Data supplied Block Start
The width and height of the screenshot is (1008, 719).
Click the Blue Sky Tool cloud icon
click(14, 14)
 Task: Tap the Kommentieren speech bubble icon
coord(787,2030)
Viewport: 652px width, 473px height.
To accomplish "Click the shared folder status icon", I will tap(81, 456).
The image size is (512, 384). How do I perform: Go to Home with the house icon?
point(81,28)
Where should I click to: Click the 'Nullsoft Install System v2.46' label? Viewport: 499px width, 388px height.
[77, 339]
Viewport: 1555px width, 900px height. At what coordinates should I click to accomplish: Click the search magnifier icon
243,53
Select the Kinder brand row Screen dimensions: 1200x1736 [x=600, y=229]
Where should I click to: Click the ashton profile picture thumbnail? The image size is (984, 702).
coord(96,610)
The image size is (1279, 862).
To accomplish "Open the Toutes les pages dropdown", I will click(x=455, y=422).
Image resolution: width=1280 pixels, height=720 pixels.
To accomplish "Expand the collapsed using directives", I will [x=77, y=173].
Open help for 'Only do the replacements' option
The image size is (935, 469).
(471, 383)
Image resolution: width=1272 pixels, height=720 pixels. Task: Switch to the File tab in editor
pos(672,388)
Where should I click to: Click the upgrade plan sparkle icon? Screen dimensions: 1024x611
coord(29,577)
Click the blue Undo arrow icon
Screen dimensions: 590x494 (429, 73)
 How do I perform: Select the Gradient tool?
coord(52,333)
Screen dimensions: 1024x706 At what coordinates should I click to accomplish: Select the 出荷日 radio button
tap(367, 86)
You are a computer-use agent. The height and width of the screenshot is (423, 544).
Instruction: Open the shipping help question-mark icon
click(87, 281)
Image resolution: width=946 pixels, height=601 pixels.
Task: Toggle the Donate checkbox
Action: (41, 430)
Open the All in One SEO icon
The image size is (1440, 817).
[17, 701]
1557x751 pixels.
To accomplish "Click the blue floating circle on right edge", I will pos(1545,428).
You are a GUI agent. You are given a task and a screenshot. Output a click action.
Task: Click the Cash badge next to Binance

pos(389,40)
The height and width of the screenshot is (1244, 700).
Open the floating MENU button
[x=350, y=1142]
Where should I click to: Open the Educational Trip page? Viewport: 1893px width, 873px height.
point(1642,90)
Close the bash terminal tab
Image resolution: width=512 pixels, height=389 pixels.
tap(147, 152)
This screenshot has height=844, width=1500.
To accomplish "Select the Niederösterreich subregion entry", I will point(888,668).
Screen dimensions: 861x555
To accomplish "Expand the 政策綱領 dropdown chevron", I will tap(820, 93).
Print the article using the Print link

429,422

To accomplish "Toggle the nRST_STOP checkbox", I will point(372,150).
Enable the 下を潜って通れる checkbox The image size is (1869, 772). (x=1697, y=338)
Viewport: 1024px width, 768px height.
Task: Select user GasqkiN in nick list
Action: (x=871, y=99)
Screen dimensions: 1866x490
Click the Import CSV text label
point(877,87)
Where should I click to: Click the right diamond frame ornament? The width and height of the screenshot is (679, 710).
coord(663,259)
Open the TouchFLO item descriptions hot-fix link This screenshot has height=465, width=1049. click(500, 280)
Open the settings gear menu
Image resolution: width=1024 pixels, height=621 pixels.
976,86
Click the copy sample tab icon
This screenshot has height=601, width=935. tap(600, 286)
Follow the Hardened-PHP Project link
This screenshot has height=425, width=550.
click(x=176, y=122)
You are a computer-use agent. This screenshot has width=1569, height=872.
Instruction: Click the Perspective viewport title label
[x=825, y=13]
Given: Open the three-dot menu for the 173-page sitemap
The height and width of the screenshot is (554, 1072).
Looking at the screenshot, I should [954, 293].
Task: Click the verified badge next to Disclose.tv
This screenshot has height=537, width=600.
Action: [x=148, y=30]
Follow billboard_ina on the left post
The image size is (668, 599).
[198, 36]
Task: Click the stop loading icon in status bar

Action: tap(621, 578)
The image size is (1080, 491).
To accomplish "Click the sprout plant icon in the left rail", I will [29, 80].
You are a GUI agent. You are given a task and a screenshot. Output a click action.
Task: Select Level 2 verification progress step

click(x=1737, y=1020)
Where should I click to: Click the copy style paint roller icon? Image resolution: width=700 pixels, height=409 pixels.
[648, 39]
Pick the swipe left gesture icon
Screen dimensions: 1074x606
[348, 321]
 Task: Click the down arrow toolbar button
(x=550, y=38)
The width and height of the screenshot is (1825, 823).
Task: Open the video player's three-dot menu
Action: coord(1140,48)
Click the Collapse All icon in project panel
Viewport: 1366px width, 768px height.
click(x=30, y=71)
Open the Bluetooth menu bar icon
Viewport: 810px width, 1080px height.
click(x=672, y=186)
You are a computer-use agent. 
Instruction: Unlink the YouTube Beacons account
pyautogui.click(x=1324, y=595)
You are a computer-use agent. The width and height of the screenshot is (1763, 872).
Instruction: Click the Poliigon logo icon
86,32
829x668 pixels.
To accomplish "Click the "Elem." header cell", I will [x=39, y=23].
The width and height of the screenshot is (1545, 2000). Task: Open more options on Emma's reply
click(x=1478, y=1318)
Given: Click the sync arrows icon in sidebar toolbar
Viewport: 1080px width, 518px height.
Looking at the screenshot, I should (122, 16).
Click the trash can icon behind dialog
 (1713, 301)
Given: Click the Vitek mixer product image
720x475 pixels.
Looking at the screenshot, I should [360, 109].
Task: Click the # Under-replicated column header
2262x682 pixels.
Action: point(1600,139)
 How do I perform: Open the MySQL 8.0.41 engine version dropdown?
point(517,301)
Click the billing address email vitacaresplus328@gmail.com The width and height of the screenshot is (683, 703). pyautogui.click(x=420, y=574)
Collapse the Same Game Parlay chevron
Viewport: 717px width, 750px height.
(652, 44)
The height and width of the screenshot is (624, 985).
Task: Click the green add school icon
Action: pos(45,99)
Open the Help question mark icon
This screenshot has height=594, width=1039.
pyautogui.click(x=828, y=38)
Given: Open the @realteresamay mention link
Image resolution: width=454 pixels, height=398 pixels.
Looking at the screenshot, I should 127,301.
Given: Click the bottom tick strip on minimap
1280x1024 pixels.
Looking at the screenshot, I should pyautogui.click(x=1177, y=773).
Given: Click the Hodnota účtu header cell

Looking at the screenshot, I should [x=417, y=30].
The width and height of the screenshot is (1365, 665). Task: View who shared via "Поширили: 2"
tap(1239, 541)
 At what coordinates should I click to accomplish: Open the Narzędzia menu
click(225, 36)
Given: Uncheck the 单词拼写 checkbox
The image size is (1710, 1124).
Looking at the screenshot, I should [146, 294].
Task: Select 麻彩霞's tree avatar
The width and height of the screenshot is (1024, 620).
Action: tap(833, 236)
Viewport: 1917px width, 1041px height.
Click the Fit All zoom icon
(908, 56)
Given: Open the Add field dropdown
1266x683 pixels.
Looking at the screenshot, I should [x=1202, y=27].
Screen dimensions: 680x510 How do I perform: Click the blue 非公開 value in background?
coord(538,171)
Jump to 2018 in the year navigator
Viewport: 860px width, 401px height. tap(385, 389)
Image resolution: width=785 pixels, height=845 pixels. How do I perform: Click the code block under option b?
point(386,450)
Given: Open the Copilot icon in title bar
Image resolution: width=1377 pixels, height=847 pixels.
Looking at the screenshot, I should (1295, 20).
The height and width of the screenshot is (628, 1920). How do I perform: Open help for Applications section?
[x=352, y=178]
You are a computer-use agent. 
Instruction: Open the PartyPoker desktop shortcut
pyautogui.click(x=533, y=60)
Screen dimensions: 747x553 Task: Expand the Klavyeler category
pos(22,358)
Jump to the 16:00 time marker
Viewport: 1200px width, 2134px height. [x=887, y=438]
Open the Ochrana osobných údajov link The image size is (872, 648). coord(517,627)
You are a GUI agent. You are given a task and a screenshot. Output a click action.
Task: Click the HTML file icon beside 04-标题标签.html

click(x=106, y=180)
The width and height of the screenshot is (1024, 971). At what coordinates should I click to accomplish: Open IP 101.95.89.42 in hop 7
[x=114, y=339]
Data supplied Block End
Task instructions — Please copy every line from the entries that includes the word "computer".

Exercise output —
You are a computer-use agent. The height and width of the screenshot is (423, 544).
You are a computer-use agent. This screenshot has width=1569, height=872.
You are a computer-use agent. 
You are a computer-use agent. The width and height of the screenshot is (1763, 872).
You are a computer-use agent. 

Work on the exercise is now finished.